William Shakespeare.
No negarán que siempre resulta agradecido recurrir
a los clásicos a la hora de abordar un prólogo.
¿Quién mejor que el maestro Shakespeare para
sintetizar, en una sola frase, la esencia de una obra?
Por si fuera poco, sus palabras, convertidas en
sentencias firmes a través de siglos de admiración
sin fisuras, aportan a este breve texto introductorio
un sello de calidad incontestable y un punto de
partida magnífico que nos sirve para enlazar dicha
frase con los relatos gráficos que vienen a
continuación.
Bien, si la mirada es, como decía el gran
dramaturgo, el lenguaje del corazón, y por tanto, la
única verdad, las historias que les aguardan son de
una sinceridad apabullante. Porque en ellas, de
manera repetida y casi obsesiva, alguien mira su
entorno: lo describe, evalúa e interpreta.
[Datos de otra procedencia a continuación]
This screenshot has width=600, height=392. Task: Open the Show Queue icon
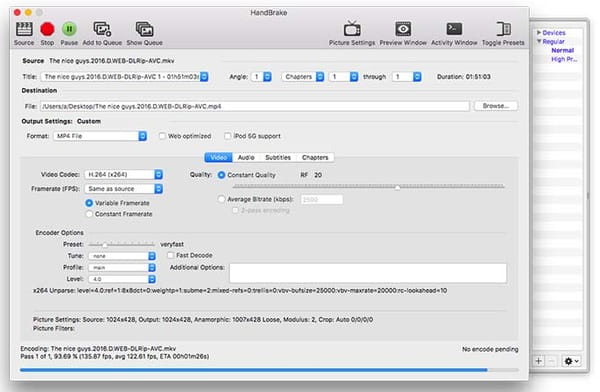(x=144, y=29)
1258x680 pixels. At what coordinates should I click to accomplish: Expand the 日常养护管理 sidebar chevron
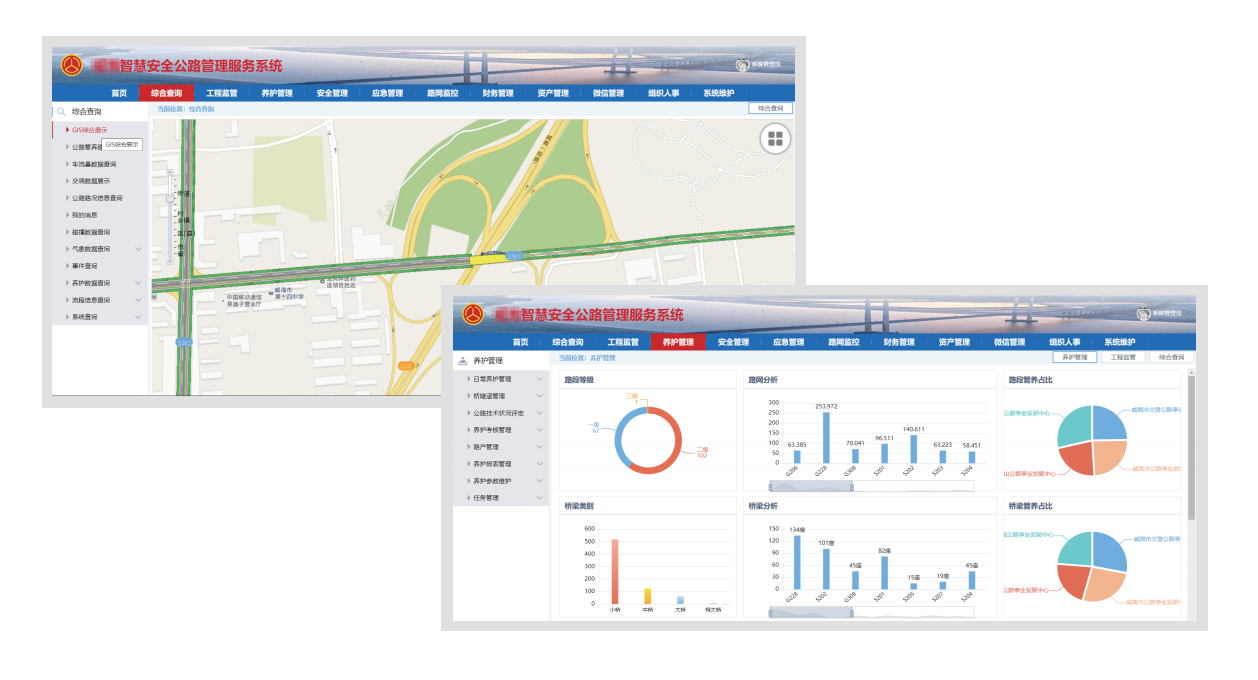tap(540, 379)
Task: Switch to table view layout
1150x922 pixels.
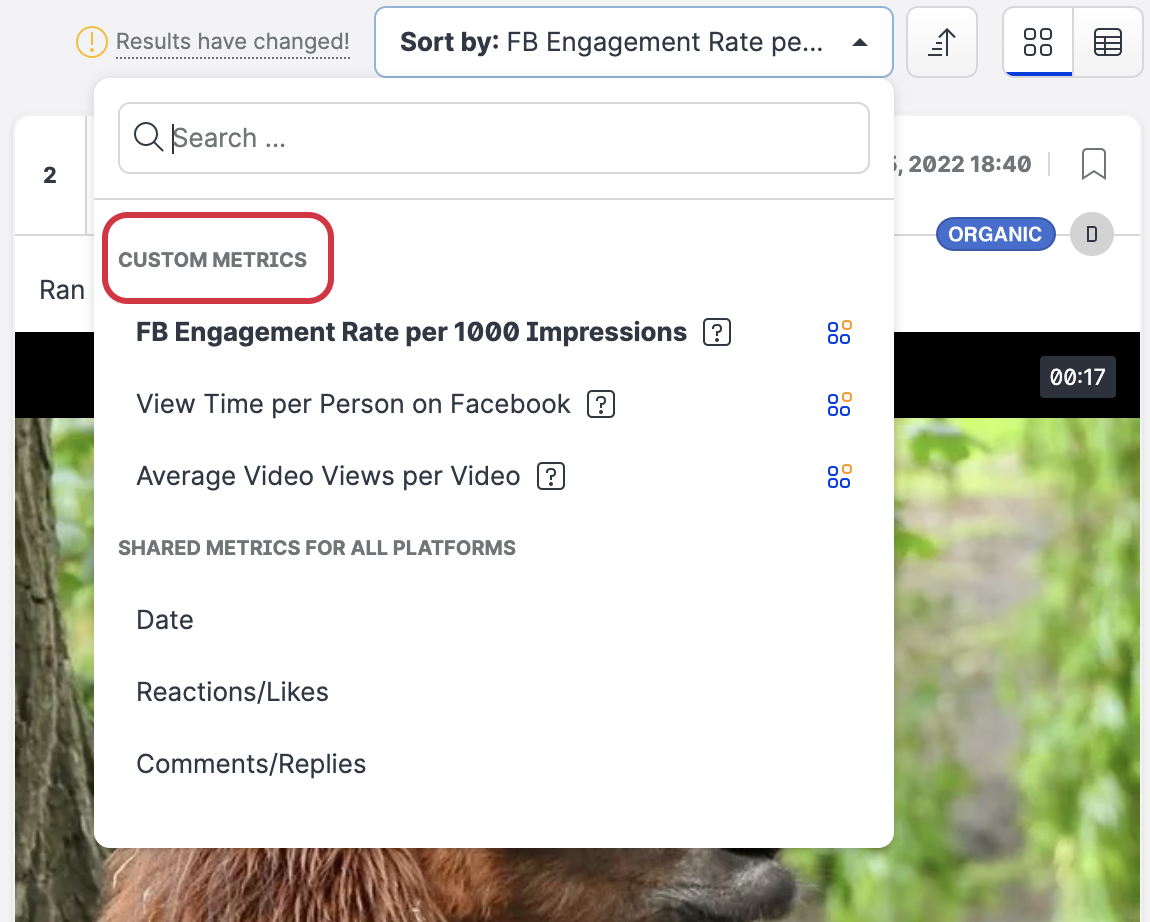Action: tap(1107, 42)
Sin
embargo, si nos fijamos un poco y hacemos el
ejercicio de disociar los dibujos del texto que los
acompaña, veremos que ese alguien, ese testigo a
través del cual se nos muestra el mundo, es capaz
de contemplar la realidad con ojos puros y al mismo
tiempo entregarnos unos pensamientos que no
concuerdan del todo con lo que vemos,
probablemente porque utiliza las palabras (esos
dardos cargados de mentira, de belleza, o de ambas
cosas, según nuestro apreciado William) para
decodificar lo que tiene delante y transformarlo en un
relato en el que pueda sobrevivir. Es decir, por
resumir la idea de algún modo, el lenguaje del
corazón, cargado de sinceridad, necesita de otro,
más maniqueo, para llegar a expresarse o,
simplemente, para sobrevivir.
Emilia, por ejemplo, la amable y tranquila
protagonista del primer relato, observa fijamente una
realidad hostil, pero en su monólogo interior
desmiente las imágenes que impactan en su retina,
acomodándolas a una historia ficticia en la que se
siente más cómoda. Más protegida. Más feliz.
Incluso los recuerdos de un gran amor que ya
terminó nos llegan bellamente envueltos de eso que
hemos dado en llamar nostalgia, esa especie de
pátina dorada que borra las amarguras, lima las
aristas y suaviza el pasado, redondeando sus
ángulos más cortantes. Claro que Emilia es una
vaca, y algunos dirán que su punto de vista es
demasiado inusual para ser tenido en cuenta. Pero
no, desde este prólogo afirmo que Emilia no es sólo
una vaca, sino una víctima. Un ser sometido a una
vida tan cruel que necesita del autoengaño para no
sucumbir a la desesperación. Y a uno se le ocurre
que, por mucho que nos esforcemos por mirar
nuestro presente de manera descarnada, la película
que vamos montando fotograma a fotograma está
teñida de deseos, de miedos, de palabras. De
esperanzas y, por lo tanto, también de mentiras.
Los autores de estos relatos nos animan a ver
el mundo desde perspectivas inusuales: el
susodicho rumiante, un bebé prodigio, una maceta a
punto de morir (sí, no es un error, en este mundo
surrealista y a la vez absolutamente verosímil, las
macetas hablan y también mueren), un asesino a
sueldo estrábico... Personajes poco comunes, es
verdad, pero con los que podemos jugar a
identificarnos. Observen la realidad retratada en los
relatos, contemplen la belleza cruel de los dibujos y
déjense mecer por la ingeniosa falsedad de las
palabras, y atrévanse a decirme que no es lo mismo
que hacen ustedes todos los días cuando besan a la
persona con quien se casaron muchos años atrás,
acuden a un trabajo que les encantaba cuando
empezaron o recuerdan al dulce bebé que se dormía
en sus brazos en los rasgos hostiles de un
adolescente que les desprecia. Ver, mirar y
engañarse a uno mismo. De hecho, creo que a este
proceso le hemos llamado madurar. Seguro que
Shakespearse también tiene alguna cita al respecto.